## [Things to do]
a) In the challenge page, can you revise the stretch from "Shell aims for" through "included as links." so that "50MB" stands in place of "30MB"?
b) Answer these questions from the challenge page:
(i) What minimum pilot budget will Shell make available?
(ii) Which organization's initiative is SynchUp!?
(iii) What is the maximum length allowed for the pitch?
c) Which Shell sites does the challenge page name?

What’s in it for you?
Initially, a few valves will be upgraded during a pilot. However, the solution must have the potential for large scale-up. At Shell’s Moerdijk site, hundreds of valves need to be upgraded, depending on the cost of the solution. Moreover, after a successful pilot, further development for other types and sizes of valves, beyond the range we have chosen initially, will be discussed.
In addition to Moerdijk, Shell’s Pernis and Rijnland sites have the same problem. In fact, this solution should be relevant to all our existing sites. A suitable solution for Moerdijk will also work elsewhere. Shell Moerdijk is happy to help approach those sites when the solution has been tested and meets all requirements. Other systems will be designed for new sites.
For the pilot, a budget of at least €10,000 will be made available by Shell. This is intended for the development and testing of the application. A voucher of max €10,000 will also be granted by SynchUp!
How can the challenge program benefit you?
- An innovation contract with a launching customer/partner!
- Funding (€10,000 vouchers, to be spent in the regional ecosystem for e.g. testing, lab and demo facilities, IP consulting, etc.)
- Coaching and counselling
- A stage and free publicity
- Knowledge and contact with experts
- Access to a network of potential partners & customers, resources and research facilities
The challenge program
SynchUp! is an initiative of REWIN West-Brabant. BOM, Ministry of Economic Affairs and Climate Policy, Provence Noord-Brabant are involved as partners for the challenge program. Together we aim to provide innovative entrepreneurs and startups the possibility to create and develop their idea/product and to put this on the market. This supports the common goal: to accelerate innovations and transitions and strengthening the ecosystem.
Conditions of participation
Essentially, we are looking for a solution that is being used in a similar industry and that is quickly (approximately within one year) implementable. It may be a start-up but, due to the desired upscaling, we are looking for a party that can do this rather quickly. The pilot should preferably be realised at the Moerdijk site. Because of Shell’s global potential and presence, an international contestant may also provide the solution.
Shell aims for a customer-supplier relationship.
Your pitch (max 6 pages / 18 slides)
- Concept description
Describe your concept in as much detail as possible. - Pilot description
Please provide a brief description of what it will take to prototype and/or pilot and what you will need from us to do so. - Team description
Provide a brief description of the company and team that plans to work on the pilot.
There are no formal requirements for the pitch (presentations, slide decks & letters are all allowed), apart from the fact that it must be uploaded as a PDF file (A4, landscape or portrait) with a max. size of 30MB. Videos, example websites and so on can be included as links.

## [Provided information]
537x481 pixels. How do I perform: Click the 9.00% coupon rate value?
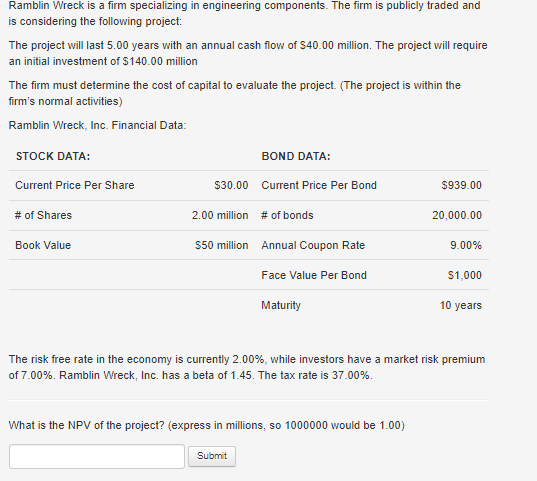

---

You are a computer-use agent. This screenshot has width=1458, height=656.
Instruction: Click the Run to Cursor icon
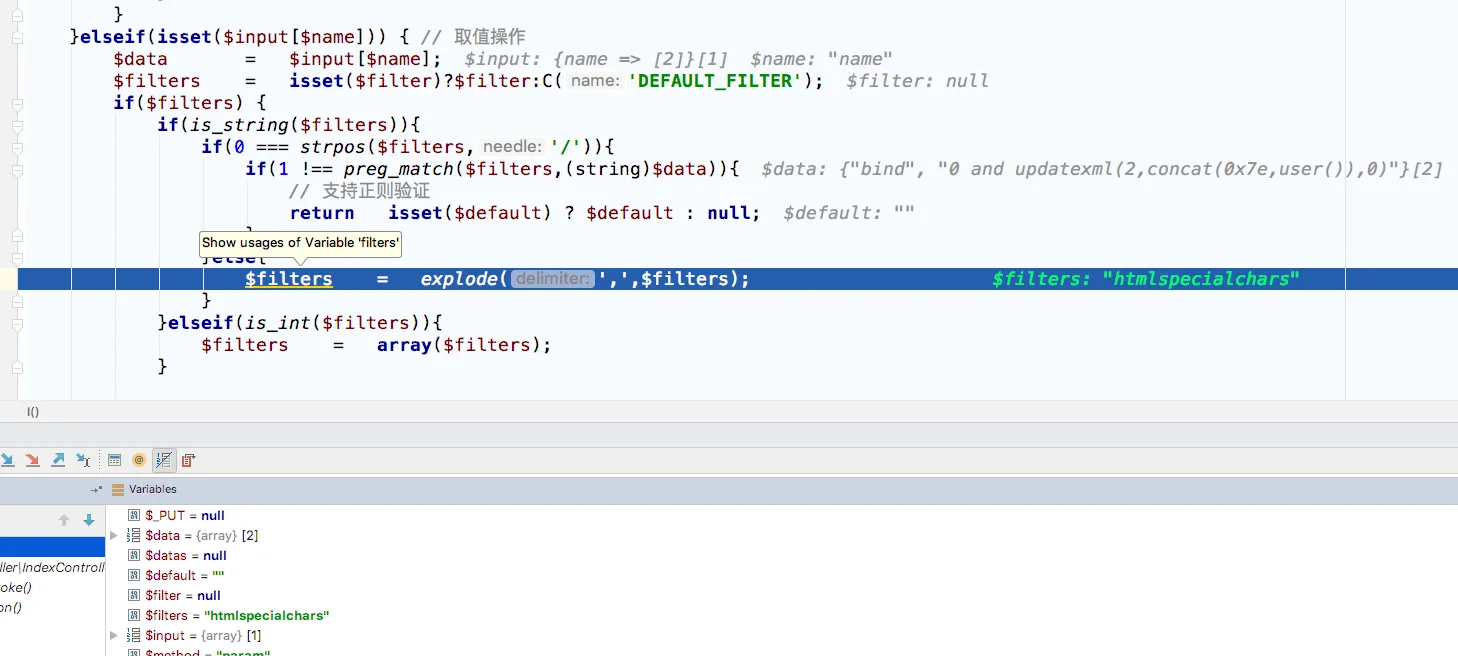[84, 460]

## [Answers for the exercise]
a)
Shell aims for a customer-supplier relationship.
Your pitch (max 6 pages / 18 slides)
- Concept description
Describe your concept in as much detail as possible. - Pilot description
Please provide a brief description of what it will take to prototype and/or pilot and what you will need from us to do so. - Team description
Provide a brief description of the company and team that plans to work on the pilot.
There are no formal requirements for the pitch (presentations, slide decks & letters are all allowed), apart from the fact that it must be uploaded as a PDF file (A4, landscape or portrait) with a max. size of 50MB. Videos, example websites and so on can be included as links.

b)
(i) At least €10,000.
(ii) REWIN West-Brabant.
(iii) 6 pages or 18 slides.

c) Moerdijk, Pernis, Rijnland